I've got bad posture too, wish I'd listened to my dad when he kept telling me to sit up straight. I once had some info out of a very good bodybuilding book and in it was a routine for people that didn't have good posture if I remember right it was about working the right muscles to make the shoulders not look so rounded, because once you have grown with bad posture I don't think its possible to just straiten your back up. Anyway I will have a look for the book if it will be of any help and post up what it says. Also there is some good info on MT news letter this month on traps, not sure if I'm allowed to post it up tho


----------



## GH1987 (Feb 3, 2010)

1010AD said:


> I've got bad posture too, wish I'd listened to my dad when he kept telling me to sit up straight.
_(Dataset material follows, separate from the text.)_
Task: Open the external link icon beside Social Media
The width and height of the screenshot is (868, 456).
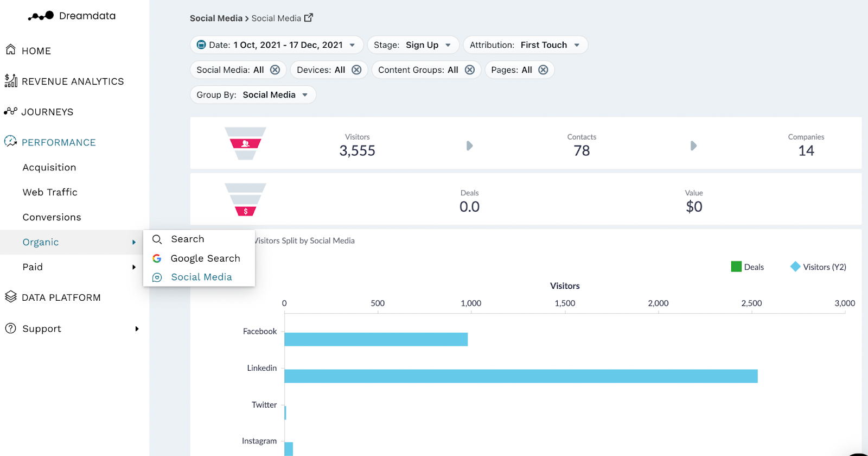Action: coord(309,18)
I once had some info out of a very good bodybuilding book and in it was a routine for people that didn't have good posture if I remember right it was about working the right muscles to make the shoulders not look so rounded, because once you have grown with bad posture I don't think its possible to just straiten your back up. Anyway I will have a look for the book if it will be of any help and post up what it says. Also there is some good info on MT news letter this month on traps, not sure if I'm allowed to post it up tho


That would be awsome mate, even if you find out the name of the book, ill look for it myself... people comment on the roundness of my shoulders all the time. I definatly have terrible posture and need to do something about it lol


----------



## lyndbo (Dec 22, 2008)

rear shrugs on smith machine,shrug then pull the arms up so you get a better contraction,use a wider grip though


----------